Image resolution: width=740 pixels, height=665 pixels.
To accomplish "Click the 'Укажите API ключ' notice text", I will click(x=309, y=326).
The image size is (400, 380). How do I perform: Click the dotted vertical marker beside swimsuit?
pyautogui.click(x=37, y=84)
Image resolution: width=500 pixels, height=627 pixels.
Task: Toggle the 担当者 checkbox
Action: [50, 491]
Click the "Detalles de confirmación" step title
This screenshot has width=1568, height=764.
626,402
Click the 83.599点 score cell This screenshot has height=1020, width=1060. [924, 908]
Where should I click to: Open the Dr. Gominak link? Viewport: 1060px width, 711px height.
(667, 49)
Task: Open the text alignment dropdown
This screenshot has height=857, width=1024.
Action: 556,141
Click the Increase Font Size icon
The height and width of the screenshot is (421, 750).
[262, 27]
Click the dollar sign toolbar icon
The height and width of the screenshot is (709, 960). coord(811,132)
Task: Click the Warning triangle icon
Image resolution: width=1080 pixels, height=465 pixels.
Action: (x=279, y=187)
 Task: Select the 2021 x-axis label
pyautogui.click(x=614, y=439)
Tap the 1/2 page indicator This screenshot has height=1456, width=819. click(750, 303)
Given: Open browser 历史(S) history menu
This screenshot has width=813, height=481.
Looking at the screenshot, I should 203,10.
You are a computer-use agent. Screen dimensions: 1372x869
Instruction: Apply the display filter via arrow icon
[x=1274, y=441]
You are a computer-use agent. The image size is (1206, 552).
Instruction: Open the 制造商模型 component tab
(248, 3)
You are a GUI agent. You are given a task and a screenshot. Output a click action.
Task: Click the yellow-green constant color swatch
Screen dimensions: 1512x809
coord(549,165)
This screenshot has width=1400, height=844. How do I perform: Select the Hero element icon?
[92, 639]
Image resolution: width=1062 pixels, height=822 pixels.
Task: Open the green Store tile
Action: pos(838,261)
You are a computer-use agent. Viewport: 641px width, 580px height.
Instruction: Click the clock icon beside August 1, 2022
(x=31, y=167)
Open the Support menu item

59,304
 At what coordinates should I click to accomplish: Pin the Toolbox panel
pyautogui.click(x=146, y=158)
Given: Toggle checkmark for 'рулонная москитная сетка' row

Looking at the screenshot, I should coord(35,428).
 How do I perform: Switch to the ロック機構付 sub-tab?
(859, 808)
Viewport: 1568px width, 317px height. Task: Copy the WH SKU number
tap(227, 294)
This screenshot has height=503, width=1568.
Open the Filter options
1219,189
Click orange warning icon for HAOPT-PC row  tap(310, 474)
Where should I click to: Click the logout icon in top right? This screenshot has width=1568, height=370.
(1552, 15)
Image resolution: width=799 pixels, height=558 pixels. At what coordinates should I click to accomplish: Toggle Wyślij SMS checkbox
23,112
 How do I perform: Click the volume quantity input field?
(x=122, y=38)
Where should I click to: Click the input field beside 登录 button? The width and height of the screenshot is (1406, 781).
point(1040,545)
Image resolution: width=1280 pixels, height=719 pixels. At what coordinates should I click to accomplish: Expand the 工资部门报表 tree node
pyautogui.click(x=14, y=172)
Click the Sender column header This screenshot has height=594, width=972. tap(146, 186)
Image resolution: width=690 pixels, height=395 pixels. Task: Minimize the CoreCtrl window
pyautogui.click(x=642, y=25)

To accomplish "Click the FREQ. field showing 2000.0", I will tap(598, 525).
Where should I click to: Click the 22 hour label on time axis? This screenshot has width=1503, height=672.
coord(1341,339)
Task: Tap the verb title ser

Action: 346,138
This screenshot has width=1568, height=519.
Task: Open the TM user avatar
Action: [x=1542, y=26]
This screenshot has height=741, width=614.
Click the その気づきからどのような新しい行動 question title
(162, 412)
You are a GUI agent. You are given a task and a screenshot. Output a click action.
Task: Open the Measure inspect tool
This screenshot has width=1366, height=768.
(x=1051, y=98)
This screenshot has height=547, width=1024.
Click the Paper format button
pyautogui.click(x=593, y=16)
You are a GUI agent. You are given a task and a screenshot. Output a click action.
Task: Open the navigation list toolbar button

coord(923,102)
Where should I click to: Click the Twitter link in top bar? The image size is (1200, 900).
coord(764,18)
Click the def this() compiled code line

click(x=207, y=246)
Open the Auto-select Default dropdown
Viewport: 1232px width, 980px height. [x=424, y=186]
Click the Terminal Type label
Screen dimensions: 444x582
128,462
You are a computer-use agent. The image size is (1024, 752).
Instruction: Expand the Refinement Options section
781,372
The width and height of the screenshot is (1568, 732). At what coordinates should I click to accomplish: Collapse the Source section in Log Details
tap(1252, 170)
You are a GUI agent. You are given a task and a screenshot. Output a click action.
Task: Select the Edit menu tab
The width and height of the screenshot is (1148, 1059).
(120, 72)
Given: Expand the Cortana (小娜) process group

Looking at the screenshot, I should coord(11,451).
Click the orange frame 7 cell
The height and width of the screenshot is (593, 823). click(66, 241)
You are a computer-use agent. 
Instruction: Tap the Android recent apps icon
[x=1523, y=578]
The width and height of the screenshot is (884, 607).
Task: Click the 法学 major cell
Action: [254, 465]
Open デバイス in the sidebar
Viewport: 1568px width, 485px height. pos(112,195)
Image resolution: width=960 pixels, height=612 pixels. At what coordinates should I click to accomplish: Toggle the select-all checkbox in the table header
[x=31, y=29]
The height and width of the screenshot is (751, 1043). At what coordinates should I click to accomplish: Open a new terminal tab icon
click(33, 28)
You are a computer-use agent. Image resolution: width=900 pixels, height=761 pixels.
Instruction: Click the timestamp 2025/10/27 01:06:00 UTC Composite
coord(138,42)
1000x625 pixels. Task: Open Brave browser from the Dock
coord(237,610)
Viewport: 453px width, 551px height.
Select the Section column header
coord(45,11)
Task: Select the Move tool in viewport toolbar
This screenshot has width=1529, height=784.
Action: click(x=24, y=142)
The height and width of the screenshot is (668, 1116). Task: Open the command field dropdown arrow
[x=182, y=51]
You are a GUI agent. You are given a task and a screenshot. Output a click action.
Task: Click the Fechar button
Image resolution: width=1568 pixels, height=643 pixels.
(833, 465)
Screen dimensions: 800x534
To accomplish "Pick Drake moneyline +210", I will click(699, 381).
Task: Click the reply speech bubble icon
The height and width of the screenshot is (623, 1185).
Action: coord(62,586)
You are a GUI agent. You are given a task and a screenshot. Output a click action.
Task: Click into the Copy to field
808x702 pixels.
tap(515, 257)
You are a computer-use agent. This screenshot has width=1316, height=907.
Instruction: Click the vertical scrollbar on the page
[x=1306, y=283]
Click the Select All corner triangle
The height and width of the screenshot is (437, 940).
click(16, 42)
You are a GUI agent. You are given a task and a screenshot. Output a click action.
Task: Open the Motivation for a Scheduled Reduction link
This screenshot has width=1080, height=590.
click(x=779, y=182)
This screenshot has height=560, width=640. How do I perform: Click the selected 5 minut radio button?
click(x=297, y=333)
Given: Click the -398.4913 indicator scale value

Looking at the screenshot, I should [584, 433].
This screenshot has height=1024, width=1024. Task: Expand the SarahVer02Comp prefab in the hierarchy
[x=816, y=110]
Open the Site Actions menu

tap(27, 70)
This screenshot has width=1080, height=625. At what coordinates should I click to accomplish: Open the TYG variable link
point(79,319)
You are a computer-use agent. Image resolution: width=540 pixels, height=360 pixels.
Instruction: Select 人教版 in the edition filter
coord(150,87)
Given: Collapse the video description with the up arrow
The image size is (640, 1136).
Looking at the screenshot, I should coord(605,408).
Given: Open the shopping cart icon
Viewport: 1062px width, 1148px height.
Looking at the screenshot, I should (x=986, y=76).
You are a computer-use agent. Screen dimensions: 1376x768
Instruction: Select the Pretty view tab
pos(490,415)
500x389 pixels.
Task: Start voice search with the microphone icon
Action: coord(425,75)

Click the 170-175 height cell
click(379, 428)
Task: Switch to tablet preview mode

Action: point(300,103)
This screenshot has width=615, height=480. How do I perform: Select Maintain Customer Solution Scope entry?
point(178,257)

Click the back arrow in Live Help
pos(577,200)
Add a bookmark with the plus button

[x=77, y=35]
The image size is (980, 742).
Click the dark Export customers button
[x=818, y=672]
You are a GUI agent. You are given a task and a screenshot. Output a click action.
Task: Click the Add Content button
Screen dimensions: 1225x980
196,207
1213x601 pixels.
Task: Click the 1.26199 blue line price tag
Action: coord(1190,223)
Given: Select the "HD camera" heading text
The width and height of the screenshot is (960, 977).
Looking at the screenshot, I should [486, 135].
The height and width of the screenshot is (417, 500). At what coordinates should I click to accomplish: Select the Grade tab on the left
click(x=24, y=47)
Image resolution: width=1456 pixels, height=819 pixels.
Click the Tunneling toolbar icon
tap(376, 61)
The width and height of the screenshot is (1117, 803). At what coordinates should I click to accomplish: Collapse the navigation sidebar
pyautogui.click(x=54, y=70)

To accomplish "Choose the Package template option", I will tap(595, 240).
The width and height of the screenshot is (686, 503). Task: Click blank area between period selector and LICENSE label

---------------

● The task: Every line above carrying the word "will" needs to be shown.

● Exercise output:
To accomplish "Click the 'Укажите API ключ' notice text", I will click(x=309, y=326).
To accomplish "Click the FREQ. field showing 2000.0", I will tap(598, 525).
To accomplish "Pick Drake moneyline +210", I will click(699, 381).
To accomplish "Choose the Package template option", I will tap(595, 240).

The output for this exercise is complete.